AIM OF THE EXERCISE.
Copy out each line below exactly as written.

DATA FOR ANALYSIS.
Content starts
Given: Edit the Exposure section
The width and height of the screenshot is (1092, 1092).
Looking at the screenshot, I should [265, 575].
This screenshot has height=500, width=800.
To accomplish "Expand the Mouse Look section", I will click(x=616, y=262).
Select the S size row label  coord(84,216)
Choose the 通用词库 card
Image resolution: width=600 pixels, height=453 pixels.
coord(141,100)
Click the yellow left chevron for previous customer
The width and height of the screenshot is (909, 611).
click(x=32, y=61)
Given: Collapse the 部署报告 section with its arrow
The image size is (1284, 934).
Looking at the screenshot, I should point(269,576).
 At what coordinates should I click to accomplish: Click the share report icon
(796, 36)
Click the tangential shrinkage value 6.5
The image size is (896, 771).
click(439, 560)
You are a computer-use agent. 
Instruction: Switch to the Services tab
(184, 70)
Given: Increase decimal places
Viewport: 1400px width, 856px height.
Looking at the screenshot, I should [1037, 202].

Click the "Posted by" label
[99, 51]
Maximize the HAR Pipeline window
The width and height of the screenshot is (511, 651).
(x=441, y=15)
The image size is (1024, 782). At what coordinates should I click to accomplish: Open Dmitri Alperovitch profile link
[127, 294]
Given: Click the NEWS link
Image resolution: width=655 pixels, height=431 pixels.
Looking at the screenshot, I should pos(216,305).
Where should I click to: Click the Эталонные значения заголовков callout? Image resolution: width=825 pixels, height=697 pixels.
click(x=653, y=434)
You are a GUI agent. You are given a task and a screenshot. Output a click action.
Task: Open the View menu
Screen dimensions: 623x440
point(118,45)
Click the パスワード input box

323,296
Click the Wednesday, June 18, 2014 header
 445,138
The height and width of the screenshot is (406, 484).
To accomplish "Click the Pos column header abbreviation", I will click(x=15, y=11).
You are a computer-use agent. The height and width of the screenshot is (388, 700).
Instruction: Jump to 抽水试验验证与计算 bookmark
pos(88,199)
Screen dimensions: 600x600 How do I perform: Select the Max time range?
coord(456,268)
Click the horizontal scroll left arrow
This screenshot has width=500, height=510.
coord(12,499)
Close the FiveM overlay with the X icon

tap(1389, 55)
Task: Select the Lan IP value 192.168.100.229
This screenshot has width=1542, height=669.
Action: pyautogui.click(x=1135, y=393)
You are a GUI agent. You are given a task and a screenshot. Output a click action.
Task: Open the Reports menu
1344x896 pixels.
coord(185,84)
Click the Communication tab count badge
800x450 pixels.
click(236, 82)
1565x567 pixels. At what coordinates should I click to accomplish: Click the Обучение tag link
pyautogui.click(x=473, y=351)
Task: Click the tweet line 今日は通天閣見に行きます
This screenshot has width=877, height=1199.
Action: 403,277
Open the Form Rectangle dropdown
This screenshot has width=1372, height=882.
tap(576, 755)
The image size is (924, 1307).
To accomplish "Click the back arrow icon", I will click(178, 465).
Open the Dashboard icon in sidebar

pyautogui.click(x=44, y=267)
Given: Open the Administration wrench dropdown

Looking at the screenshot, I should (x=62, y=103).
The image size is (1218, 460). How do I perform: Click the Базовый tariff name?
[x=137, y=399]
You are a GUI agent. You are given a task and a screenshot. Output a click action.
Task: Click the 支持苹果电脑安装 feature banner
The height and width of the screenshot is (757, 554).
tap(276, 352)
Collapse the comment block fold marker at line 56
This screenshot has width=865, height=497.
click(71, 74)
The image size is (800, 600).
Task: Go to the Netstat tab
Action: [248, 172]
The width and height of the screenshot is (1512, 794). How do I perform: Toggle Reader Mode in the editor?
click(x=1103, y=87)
Content ends
SOLUTION.
Given: Edit the Exposure section
The width and height of the screenshot is (1092, 1092).
Looking at the screenshot, I should [265, 575].
This screenshot has height=500, width=800.
To accomplish "Expand the Mouse Look section", I will click(x=616, y=262).
Select the S size row label  coord(84,216)
Choose the 通用词库 card
Image resolution: width=600 pixels, height=453 pixels.
coord(141,100)
Click the yellow left chevron for previous customer
The width and height of the screenshot is (909, 611).
click(x=32, y=61)
Given: Collapse the 部署报告 section with its arrow
The image size is (1284, 934).
Looking at the screenshot, I should point(269,576).
 At what coordinates should I click to accomplish: Click the share report icon
(796, 36)
Click the tangential shrinkage value 6.5
The image size is (896, 771).
click(439, 560)
You are a computer-use agent. 
Instruction: Switch to the Services tab
(184, 70)
Given: Increase decimal places
Viewport: 1400px width, 856px height.
Looking at the screenshot, I should [1037, 202].

Click the "Posted by" label
[99, 51]
Maximize the HAR Pipeline window
The width and height of the screenshot is (511, 651).
(x=441, y=15)
The image size is (1024, 782). At what coordinates should I click to accomplish: Open Dmitri Alperovitch profile link
[127, 294]
Given: Click the NEWS link
Image resolution: width=655 pixels, height=431 pixels.
Looking at the screenshot, I should pos(216,305).
Where should I click to: Click the Эталонные значения заголовков callout? Image resolution: width=825 pixels, height=697 pixels.
click(x=653, y=434)
You are a GUI agent. You are given a task and a screenshot. Output a click action.
Task: Open the View menu
Screen dimensions: 623x440
point(118,45)
Click the パスワード input box

323,296
Click the Wednesday, June 18, 2014 header
 445,138
The height and width of the screenshot is (406, 484).
To accomplish "Click the Pos column header abbreviation", I will click(x=15, y=11).
You are a computer-use agent. The height and width of the screenshot is (388, 700).
Instruction: Jump to 抽水试验验证与计算 bookmark
pos(88,199)
Screen dimensions: 600x600 How do I perform: Select the Max time range?
coord(456,268)
Click the horizontal scroll left arrow
This screenshot has width=500, height=510.
coord(12,499)
Close the FiveM overlay with the X icon

tap(1389, 55)
Task: Select the Lan IP value 192.168.100.229
This screenshot has width=1542, height=669.
Action: pyautogui.click(x=1135, y=393)
You are a GUI agent. You are given a task and a screenshot. Output a click action.
Task: Open the Reports menu
1344x896 pixels.
coord(185,84)
Click the Communication tab count badge
800x450 pixels.
click(236, 82)
1565x567 pixels. At what coordinates should I click to accomplish: Click the Обучение tag link
pyautogui.click(x=473, y=351)
Task: Click the tweet line 今日は通天閣見に行きます
This screenshot has width=877, height=1199.
Action: 403,277
Open the Form Rectangle dropdown
This screenshot has width=1372, height=882.
tap(576, 755)
The image size is (924, 1307).
To accomplish "Click the back arrow icon", I will click(178, 465).
Open the Dashboard icon in sidebar

pyautogui.click(x=44, y=267)
Given: Open the Administration wrench dropdown

Looking at the screenshot, I should (x=62, y=103).
The image size is (1218, 460). How do I perform: Click the Базовый tariff name?
[x=137, y=399]
You are a GUI agent. You are given a task and a screenshot. Output a click action.
Task: Click the 支持苹果电脑安装 feature banner
The height and width of the screenshot is (757, 554).
tap(276, 352)
Collapse the comment block fold marker at line 56
This screenshot has width=865, height=497.
click(71, 74)
The image size is (800, 600).
Task: Go to the Netstat tab
Action: [248, 172]
The width and height of the screenshot is (1512, 794). How do I perform: Toggle Reader Mode in the editor?
click(x=1103, y=87)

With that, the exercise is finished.